Trump held a rally with supporters on January 6 as Congress was in the process of certifying the Electoral College victory of President-elect Joe Biden. After the rally was over, thousands of those who attended the rally stormed the U.S. Capitol Building, causing property damage and attacking law enforcement officers. At least five people died amid or as a result of the riot, including one Trump supporter who was shot as she was trying to breach a sealed off area and a police officer who was smashed in the head with a fire extinguisher.
Following Sherwin’s remarks yesterday, Trump released a video on Twitter after being suspended from the platform for 12 hours. In the video, Trump acknowledged that the election was over, that there would be a new administration in a couple of weeks, and that there needed to be a peaceful transition of power. Trump also did not push his previously unsubstantiated claims about widespread voter fraud being the reason that he lost the election.

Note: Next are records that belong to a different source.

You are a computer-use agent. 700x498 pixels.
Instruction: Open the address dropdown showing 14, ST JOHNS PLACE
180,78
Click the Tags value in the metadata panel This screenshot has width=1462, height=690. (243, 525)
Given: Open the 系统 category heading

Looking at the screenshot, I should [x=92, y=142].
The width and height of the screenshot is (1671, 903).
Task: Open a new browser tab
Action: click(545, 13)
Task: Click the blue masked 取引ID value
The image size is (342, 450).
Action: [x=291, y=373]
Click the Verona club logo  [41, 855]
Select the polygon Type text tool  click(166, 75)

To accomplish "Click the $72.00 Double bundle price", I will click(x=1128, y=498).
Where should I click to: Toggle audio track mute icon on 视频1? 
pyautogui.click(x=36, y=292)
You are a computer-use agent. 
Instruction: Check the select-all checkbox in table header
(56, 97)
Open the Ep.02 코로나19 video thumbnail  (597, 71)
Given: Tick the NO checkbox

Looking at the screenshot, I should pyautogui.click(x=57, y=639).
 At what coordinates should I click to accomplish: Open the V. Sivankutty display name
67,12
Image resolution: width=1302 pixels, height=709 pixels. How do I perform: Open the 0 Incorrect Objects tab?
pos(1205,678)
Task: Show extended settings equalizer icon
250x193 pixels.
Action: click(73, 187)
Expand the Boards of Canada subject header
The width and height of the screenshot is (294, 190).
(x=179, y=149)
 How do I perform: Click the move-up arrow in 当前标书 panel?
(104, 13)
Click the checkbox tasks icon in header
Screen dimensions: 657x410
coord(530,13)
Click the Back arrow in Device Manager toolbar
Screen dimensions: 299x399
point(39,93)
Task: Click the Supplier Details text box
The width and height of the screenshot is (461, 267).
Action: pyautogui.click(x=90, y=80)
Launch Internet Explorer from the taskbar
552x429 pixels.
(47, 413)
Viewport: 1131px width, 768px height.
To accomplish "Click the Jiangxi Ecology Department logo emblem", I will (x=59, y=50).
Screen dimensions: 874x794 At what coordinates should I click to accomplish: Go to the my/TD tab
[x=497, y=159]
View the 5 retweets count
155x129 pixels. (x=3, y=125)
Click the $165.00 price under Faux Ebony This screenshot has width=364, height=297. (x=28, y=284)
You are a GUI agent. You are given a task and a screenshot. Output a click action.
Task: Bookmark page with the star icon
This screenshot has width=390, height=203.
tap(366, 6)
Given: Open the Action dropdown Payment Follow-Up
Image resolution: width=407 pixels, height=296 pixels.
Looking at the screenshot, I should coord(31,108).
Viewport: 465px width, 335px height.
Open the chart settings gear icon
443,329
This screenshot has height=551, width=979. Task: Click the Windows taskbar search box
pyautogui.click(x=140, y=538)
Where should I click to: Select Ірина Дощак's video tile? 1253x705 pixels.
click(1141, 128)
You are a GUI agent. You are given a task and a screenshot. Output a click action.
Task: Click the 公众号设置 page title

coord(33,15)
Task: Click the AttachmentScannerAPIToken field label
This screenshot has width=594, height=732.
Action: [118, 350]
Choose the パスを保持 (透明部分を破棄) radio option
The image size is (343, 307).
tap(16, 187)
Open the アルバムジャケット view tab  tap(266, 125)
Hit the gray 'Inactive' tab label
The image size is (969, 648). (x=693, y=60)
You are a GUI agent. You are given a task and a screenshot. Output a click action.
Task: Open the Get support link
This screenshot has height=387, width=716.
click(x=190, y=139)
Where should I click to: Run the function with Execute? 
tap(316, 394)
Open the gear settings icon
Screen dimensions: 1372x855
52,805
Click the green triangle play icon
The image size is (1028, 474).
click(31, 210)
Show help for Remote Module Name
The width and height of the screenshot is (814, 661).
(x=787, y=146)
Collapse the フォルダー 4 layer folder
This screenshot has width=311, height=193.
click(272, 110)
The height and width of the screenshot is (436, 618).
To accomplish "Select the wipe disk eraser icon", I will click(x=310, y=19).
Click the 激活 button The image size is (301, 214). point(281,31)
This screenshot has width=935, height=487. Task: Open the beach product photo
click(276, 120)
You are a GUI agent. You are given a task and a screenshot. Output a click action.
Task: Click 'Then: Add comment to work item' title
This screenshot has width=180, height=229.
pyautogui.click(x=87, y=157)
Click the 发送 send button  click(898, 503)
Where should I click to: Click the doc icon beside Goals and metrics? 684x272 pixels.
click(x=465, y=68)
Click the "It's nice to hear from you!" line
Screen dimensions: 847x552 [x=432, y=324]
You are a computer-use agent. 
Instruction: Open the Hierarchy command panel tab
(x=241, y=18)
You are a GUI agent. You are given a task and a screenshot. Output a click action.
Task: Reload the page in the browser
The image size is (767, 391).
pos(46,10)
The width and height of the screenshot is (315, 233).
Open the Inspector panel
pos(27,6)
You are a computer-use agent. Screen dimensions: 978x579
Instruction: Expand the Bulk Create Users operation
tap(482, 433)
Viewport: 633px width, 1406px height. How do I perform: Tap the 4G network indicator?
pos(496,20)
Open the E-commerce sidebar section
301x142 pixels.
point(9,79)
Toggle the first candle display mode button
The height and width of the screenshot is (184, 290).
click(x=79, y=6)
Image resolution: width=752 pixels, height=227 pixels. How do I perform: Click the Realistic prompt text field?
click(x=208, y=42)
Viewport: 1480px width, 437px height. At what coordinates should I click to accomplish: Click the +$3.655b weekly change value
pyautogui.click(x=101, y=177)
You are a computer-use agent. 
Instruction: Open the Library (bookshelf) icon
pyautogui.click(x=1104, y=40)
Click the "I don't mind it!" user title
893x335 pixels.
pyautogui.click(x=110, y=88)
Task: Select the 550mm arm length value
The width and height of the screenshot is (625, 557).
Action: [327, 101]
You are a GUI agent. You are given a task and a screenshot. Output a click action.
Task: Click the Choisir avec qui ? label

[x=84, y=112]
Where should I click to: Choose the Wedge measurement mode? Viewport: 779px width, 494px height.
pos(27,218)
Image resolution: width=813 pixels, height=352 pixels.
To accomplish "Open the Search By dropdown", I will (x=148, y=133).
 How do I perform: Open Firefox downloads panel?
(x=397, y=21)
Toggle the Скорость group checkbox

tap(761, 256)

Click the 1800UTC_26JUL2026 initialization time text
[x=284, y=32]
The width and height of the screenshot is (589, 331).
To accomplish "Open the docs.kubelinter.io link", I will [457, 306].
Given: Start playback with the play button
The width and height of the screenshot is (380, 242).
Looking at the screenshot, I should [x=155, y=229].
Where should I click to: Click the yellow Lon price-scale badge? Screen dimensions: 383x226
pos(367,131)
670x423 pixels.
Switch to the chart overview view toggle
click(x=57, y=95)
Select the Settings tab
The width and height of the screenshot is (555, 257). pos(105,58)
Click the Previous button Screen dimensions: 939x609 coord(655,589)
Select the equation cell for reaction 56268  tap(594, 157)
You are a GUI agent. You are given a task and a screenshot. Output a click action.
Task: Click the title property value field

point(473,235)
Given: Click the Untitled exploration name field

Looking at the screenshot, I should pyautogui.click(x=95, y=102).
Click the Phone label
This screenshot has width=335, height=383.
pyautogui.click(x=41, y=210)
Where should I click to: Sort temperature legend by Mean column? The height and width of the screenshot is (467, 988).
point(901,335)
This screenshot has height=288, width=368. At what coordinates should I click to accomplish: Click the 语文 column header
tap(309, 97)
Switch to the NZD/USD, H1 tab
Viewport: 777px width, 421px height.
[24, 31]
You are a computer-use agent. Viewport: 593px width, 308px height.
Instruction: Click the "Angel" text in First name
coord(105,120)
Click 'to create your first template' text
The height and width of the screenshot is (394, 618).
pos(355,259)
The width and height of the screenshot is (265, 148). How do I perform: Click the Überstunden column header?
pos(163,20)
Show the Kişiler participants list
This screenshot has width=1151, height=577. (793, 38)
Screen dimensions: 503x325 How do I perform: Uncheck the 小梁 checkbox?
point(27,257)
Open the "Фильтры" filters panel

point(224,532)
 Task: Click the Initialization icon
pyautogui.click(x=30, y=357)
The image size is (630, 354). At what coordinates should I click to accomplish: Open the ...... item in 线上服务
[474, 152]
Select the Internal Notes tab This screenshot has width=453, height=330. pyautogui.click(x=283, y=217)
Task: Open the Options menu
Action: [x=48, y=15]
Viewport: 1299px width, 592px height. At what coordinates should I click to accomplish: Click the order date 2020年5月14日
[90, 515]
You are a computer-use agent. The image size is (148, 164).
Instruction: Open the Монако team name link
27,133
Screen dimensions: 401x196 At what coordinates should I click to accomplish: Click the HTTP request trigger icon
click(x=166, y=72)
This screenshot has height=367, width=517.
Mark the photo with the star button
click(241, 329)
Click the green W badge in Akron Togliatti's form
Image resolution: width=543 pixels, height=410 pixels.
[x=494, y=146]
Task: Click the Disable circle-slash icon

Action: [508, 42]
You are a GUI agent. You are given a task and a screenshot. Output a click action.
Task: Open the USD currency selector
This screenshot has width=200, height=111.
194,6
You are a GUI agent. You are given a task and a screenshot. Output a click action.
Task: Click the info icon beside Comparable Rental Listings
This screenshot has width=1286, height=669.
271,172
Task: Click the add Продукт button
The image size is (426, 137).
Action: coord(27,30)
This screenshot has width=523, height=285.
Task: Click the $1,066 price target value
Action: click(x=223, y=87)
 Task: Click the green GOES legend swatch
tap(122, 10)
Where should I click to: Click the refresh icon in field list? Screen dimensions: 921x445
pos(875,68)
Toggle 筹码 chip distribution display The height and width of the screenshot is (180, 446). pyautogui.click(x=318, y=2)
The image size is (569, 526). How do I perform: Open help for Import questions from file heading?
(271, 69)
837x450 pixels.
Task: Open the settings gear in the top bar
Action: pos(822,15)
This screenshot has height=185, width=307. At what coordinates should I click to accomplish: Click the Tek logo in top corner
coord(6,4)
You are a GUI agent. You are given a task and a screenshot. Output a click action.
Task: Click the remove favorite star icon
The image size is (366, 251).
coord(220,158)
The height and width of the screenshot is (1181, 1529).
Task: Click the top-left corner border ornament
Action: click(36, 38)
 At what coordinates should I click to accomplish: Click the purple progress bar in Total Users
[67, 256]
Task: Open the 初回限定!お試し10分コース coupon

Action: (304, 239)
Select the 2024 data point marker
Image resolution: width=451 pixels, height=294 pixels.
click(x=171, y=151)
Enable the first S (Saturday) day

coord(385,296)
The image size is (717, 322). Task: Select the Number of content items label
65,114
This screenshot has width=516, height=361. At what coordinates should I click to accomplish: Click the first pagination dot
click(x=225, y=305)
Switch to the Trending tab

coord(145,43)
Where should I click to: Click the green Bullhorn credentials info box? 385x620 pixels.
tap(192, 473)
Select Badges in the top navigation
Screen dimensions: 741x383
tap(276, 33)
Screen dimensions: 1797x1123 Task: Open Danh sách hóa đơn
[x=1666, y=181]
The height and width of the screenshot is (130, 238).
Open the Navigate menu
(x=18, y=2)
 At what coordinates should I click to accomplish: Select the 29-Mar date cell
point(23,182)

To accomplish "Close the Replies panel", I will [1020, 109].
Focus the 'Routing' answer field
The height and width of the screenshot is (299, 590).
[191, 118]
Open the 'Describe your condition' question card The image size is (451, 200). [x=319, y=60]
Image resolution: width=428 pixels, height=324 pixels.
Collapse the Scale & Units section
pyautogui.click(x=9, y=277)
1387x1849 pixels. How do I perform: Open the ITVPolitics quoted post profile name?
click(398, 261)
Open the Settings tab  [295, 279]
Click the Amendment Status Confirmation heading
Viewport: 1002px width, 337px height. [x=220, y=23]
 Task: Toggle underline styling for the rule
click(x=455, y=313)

“I’d like to begin by addressing the heinous attack on the United States Capitol,” Trump began. “Like all Americans, I am outraged by the violence, lawlessness, and mayhem. I immediately deployed the national guard and federal law enforcement to secure the building and expel the intruders. America is and must always be a nation of law and order. The demonstrators who infiltrated the Capitol have defiled the seat of American democracy. To those who engaged in the acts of violence and destruction, you do not represent our country, and to those who broke the law, you will pay.”
“We have just been through an intense election, and emotions are high,” he said. “But now tempers must be cooled and calm restored. We must get on with the business of America. My campaign vigorously pursued every legal avenue to contest the election results. My only goal was to ensure the integrity of the vote. In so doing, I was fighting to defend American democracy. I continue to strongly believe that we must reform our election laws to verify the identity and eligibility of all voters and to ensure faith and confidence in all future elections. Now, Congress has certified the results. A new administration will be inaugurated on January 20; my focus now turns to ensuring a smooth, orderly, and seamless transition of power. This moment calls for healing and reconciliation.”
“2020 has been a challenging time for our people,” he concluded. “A menacing pandemic has upended the lives of our citizens, isolated millions in their homes, damaged our economy, and claimed countless lives. Defeating this pandemic and rebuilding the greatest economy on earth will require all of us working together. It will require a renewed emphasis on the civic values of patriotism, faith, charity, community, and family. We must revitalize the sacred bonds of love and loyalty that bind us together as one national family. To the citizens of our country, serving as your president has been the honor of my lifetime, and to all of my wonderful supporters, I know you are disappointed, but I also want you to know that our incredible journey is only just beginning. Thank you, God bless you, and God bless America.”